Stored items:

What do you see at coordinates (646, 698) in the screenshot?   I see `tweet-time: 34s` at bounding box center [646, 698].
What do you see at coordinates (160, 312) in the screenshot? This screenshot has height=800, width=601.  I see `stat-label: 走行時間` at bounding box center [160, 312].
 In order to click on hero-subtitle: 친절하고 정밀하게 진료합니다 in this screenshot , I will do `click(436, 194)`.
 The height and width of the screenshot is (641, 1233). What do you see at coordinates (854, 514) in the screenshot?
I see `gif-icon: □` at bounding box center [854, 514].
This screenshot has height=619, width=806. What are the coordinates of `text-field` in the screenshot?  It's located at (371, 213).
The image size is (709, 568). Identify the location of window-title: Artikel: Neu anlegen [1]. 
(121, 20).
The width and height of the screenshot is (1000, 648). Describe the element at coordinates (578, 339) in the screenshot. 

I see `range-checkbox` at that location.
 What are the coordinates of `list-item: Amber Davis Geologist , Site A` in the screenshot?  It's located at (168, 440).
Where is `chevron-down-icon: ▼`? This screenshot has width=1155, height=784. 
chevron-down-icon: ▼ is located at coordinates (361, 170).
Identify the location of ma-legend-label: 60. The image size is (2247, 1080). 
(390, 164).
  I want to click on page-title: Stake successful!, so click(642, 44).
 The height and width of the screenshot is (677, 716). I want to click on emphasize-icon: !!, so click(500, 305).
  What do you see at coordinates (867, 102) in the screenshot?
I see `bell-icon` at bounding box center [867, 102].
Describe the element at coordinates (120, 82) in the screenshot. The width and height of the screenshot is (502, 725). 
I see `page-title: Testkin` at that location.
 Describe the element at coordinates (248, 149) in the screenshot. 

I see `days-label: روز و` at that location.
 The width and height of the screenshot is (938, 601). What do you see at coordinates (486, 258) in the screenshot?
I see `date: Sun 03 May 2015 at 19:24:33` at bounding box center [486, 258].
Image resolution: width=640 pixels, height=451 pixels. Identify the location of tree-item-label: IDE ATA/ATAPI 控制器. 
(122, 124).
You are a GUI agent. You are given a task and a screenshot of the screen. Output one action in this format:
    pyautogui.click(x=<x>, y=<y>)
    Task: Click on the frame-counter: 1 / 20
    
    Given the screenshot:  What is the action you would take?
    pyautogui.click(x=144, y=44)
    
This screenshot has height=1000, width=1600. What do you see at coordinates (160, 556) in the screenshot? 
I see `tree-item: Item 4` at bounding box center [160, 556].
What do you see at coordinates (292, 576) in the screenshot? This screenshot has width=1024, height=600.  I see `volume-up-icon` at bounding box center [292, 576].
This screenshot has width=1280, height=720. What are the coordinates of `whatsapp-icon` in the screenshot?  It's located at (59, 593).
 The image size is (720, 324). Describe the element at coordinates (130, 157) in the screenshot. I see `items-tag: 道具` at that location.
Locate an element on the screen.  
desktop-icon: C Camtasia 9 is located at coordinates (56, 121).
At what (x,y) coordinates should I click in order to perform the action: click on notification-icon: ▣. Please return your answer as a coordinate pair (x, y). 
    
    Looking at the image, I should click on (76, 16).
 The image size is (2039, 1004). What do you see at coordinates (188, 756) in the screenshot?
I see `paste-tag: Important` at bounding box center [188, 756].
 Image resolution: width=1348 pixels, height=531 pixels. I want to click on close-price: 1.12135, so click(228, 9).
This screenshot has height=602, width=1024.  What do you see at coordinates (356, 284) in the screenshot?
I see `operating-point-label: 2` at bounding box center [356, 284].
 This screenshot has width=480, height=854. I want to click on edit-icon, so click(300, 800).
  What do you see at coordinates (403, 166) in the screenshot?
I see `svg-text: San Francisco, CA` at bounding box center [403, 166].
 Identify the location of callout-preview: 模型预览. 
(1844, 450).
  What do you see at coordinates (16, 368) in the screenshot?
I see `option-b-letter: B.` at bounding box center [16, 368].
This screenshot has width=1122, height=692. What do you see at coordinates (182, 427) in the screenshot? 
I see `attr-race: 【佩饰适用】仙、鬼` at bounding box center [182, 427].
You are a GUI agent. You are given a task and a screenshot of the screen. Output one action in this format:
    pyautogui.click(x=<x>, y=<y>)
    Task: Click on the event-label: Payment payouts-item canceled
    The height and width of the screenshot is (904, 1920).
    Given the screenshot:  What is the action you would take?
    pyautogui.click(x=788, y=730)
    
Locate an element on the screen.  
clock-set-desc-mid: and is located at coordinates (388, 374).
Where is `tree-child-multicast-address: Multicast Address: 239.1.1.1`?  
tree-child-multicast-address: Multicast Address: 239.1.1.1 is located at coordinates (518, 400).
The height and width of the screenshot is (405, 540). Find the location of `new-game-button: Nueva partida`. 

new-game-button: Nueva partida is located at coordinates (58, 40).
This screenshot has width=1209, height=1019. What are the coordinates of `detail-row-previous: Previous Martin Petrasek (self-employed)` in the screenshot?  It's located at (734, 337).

- [WHAT IS BEING ASKED] Update the items from the line with "Identify the location of callout-preview: 模型预览." to the line with "center [182, 427].", changing "Identify the location of" to "Find the position of" and leaving everything else as it is.

- [WRITTEN ANSWER]
 Find the position of callout-preview: 模型预览. 
(1844, 450).
  What do you see at coordinates (16, 368) in the screenshot?
I see `option-b-letter: B.` at bounding box center [16, 368].
This screenshot has width=1122, height=692. What do you see at coordinates (182, 427) in the screenshot? 
I see `attr-race: 【佩饰适用】仙、鬼` at bounding box center [182, 427].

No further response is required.